Defensora dos direitos das mulheres, a artista considerou que em Timor-Leste o papel da mulher, tradicionalmente associado ao trabalho doméstico, está a mudar.
"Temos muita força, às vezes somos o motor atrás da família e muitos não reconhecem. A situação está a mudar, porque a nova geração está a dar mais atenção às raparigas, porque estão a notar que as mulheres estão mais envolvidas com a arte, que é uma coisa pública", explicou.
"Muitos rapazes estão a ver mulheres timorenses a cantar, a pintar, a jogar futebol, no parlamento, e isso é uma coisa positiva", salientou a artista timorense.
Maria Madeira falava na Fundação Oriente onde está patente a sua última exposição "Conversa Floreada", que representa também as mulheres.

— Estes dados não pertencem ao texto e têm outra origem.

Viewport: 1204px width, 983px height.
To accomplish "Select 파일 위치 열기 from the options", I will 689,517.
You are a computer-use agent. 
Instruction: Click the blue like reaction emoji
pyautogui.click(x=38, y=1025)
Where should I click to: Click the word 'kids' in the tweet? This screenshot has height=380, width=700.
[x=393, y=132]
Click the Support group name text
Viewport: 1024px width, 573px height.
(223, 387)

"Queria falar da conversa floreada. A mulher timorense é considerada a flor e o timorense gosta muito de conversa floreada. Faz uma pergunta em três segundos, mas faz um discurso de 10 minutos antes de fazer a pergunta", explicou a artista, salientando, com humor, que aquela conversa tem aumentado à medida que os timorenses conhecem o mundo.
Mas, a conversa floreada fala também da mulher e da ligação entre mães e filhas, irmãs e amigas.

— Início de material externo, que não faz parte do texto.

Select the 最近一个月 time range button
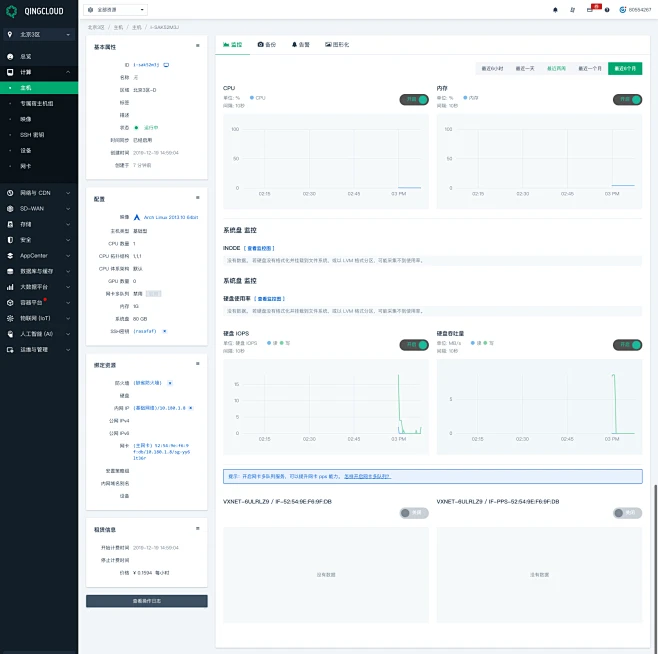 [588, 69]
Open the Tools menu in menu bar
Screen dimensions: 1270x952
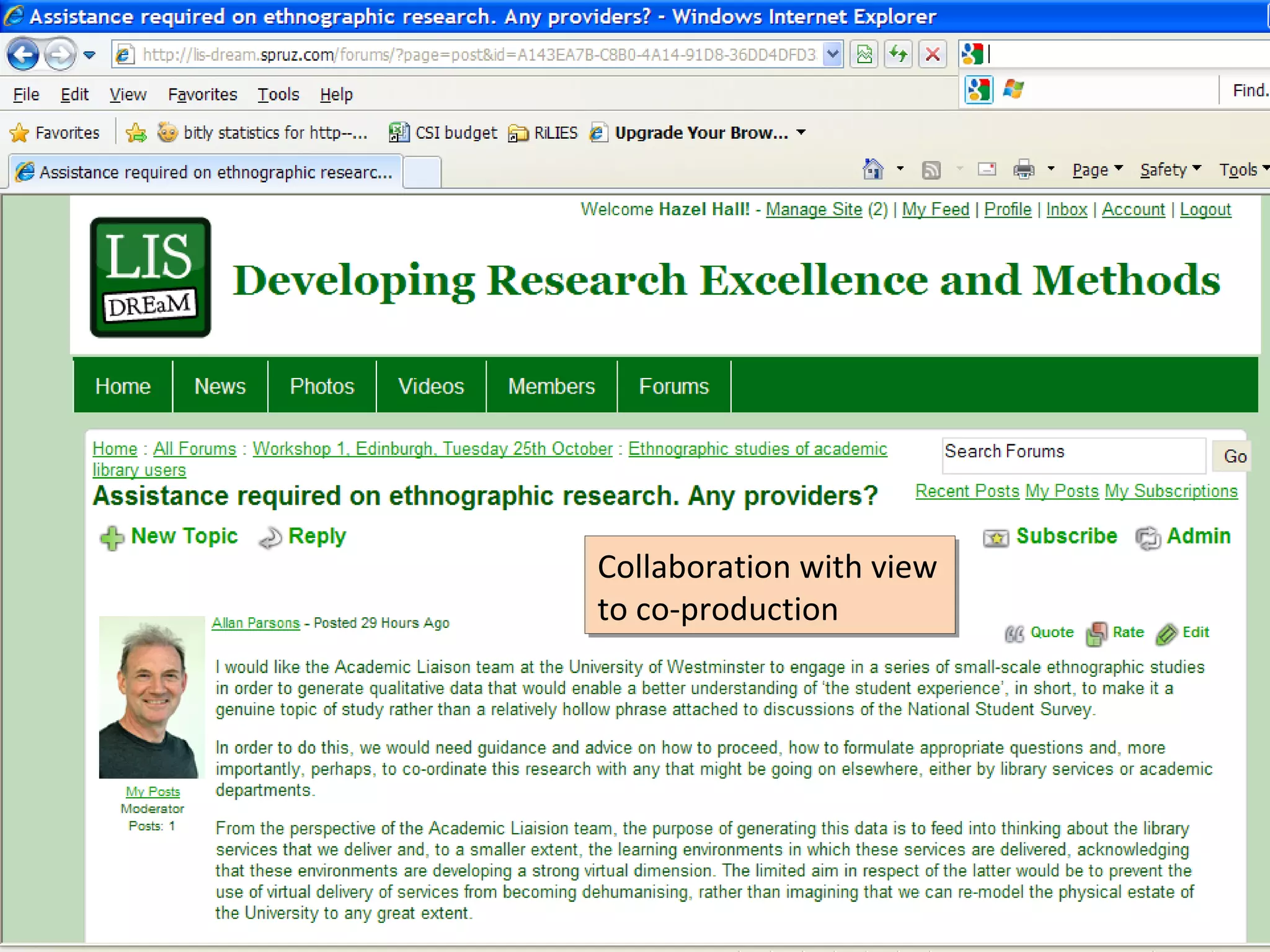(x=278, y=94)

"Mostra que as mulheres falam mais entre elas e aprendem muito mais juntas", porque "com os homens há sempre uma barreira que indica uma maneira de falar, de sentar, de estar em público", disse.
"Com raparigas há um baile, a nossa conversa floreada, floresce", sublinhou Maria Madeira.

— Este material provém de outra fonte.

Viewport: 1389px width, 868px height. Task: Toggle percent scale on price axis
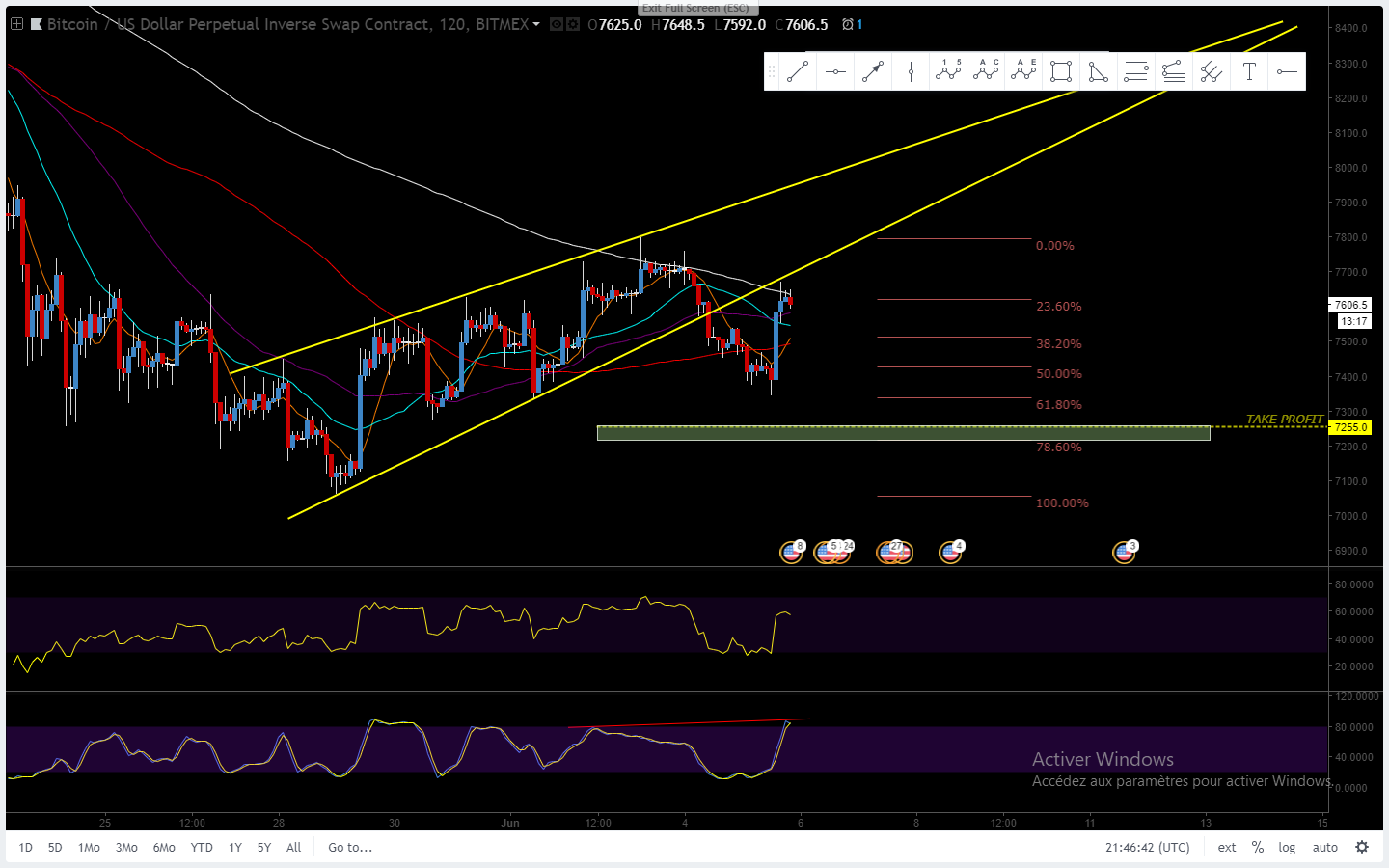[1257, 847]
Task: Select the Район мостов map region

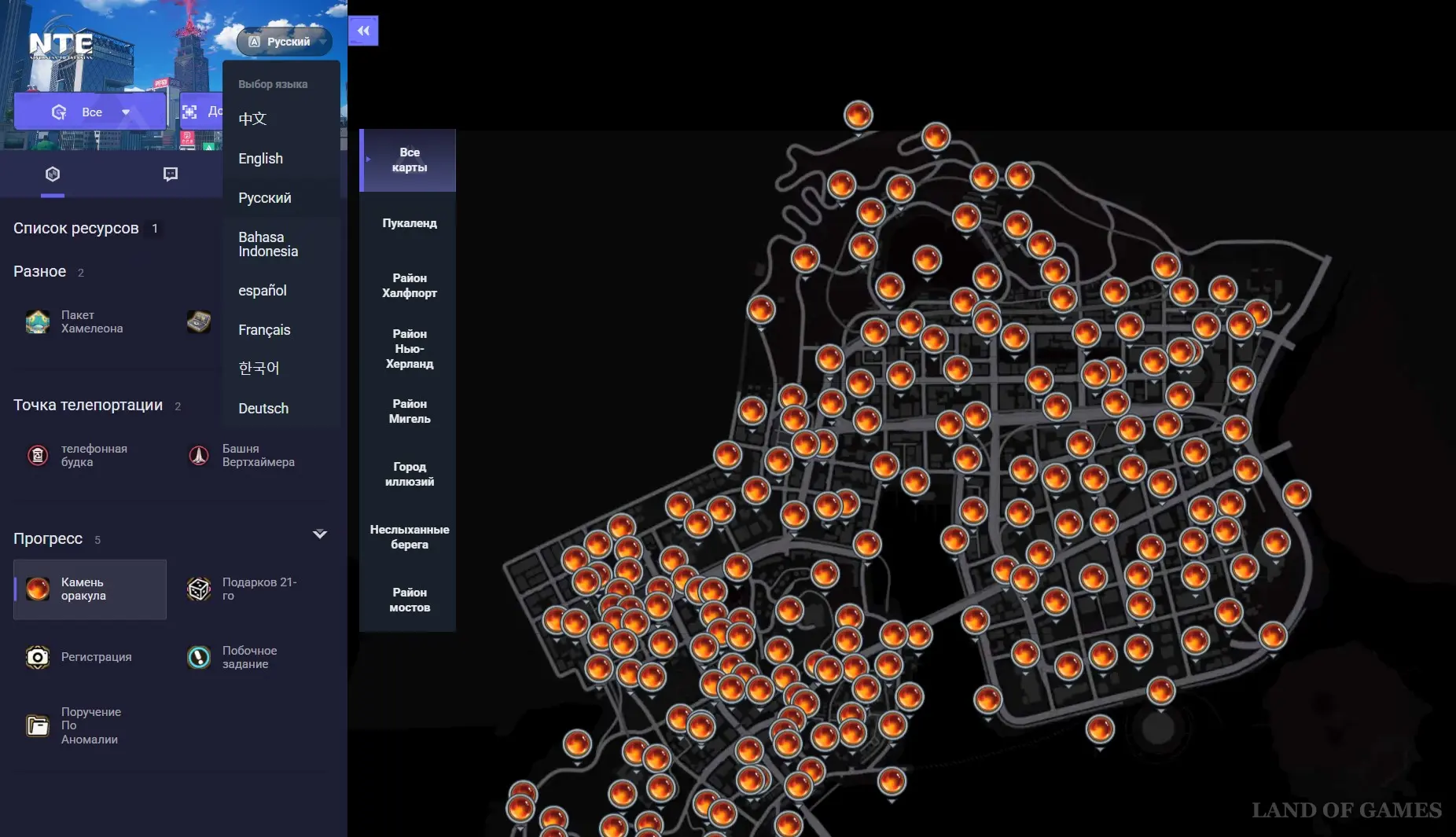Action: [x=409, y=600]
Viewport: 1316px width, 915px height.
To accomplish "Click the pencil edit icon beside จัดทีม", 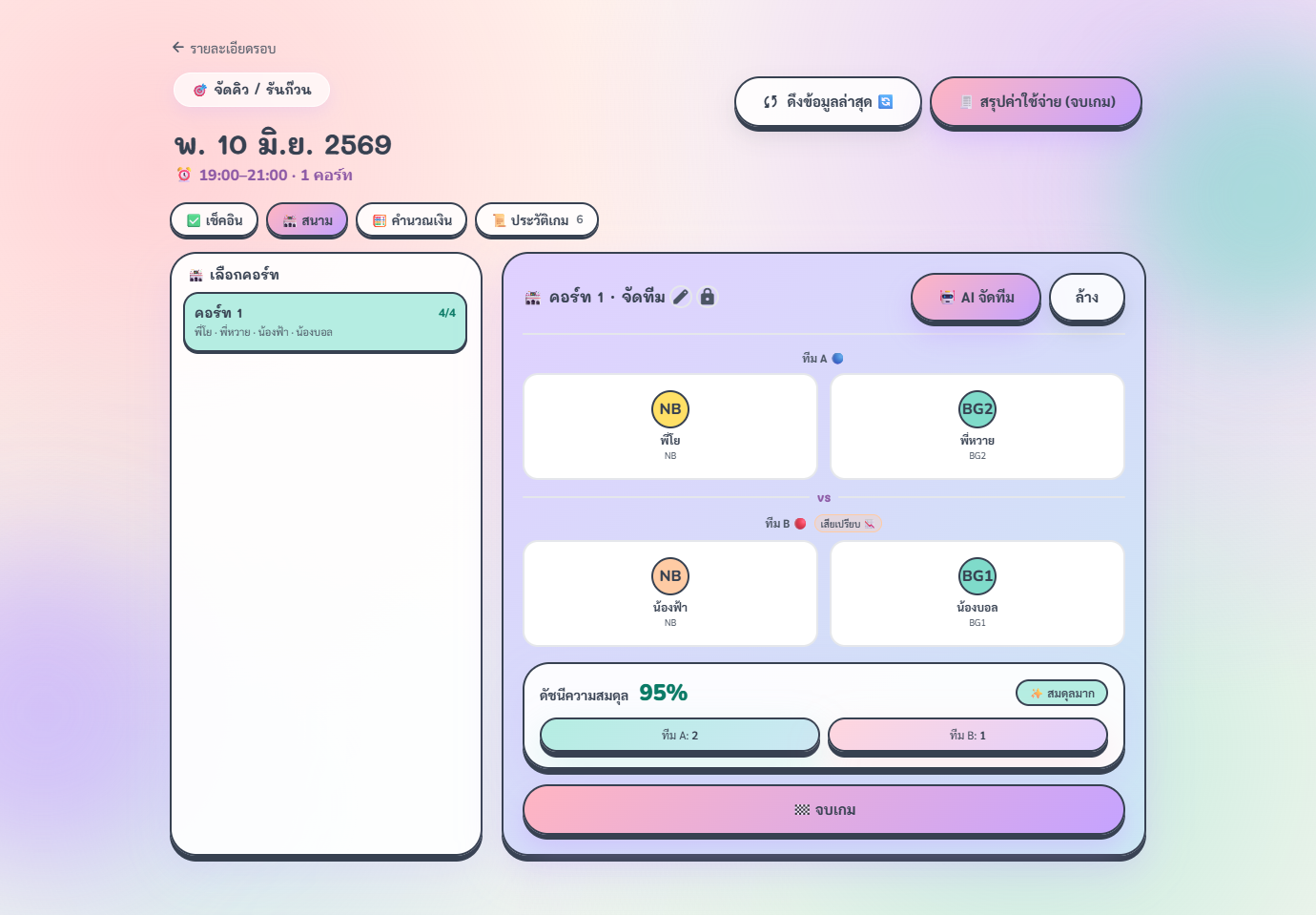I will click(x=681, y=297).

A artista vê o futuro da arte de Timor-Leste como positivo, mas defende que é preciso meios para desenvolver e progredir o trabalho dos artistas e uma escola de artes.
"Quando se pensa na arte timorense pensa-se no tradicional, na dança, no artesanato, ninguém pensa na nossa linguagem contemporânea. Eu gosto muito de arte, gosto da minha cultura e de tudo o que é tradicional, mas estou no mundo contemporâneo e tenho de comunicar o que vejo e sinto agora", afirmou Maria Madeira e por isso usa o tradicional para comunicar com o mundo.
"Com bienal, com mais exposições, e espero que venham mais artistas internacionais fazer exposições em Timor, as portas estão a abrir pouco, a pouco, a luz está entrar, está tudo mais visível e penso que depois da bienal vai haver um 'boom' para a arte em Timor-Leste", concluiu.
Maria Madeira foi retirada de Díli juntamente com a sua família pela Força Aérea portuguesa em 1976, durante a ocupação indonésia, e viveu durante quase oito anos num campo de refugiados da Cruz Vermelha nos subúrbios de Lisboa.
Em
A artista já expôs na Austrália, Portugal, Brasil, Macau, Indonésia e Timor-Leste.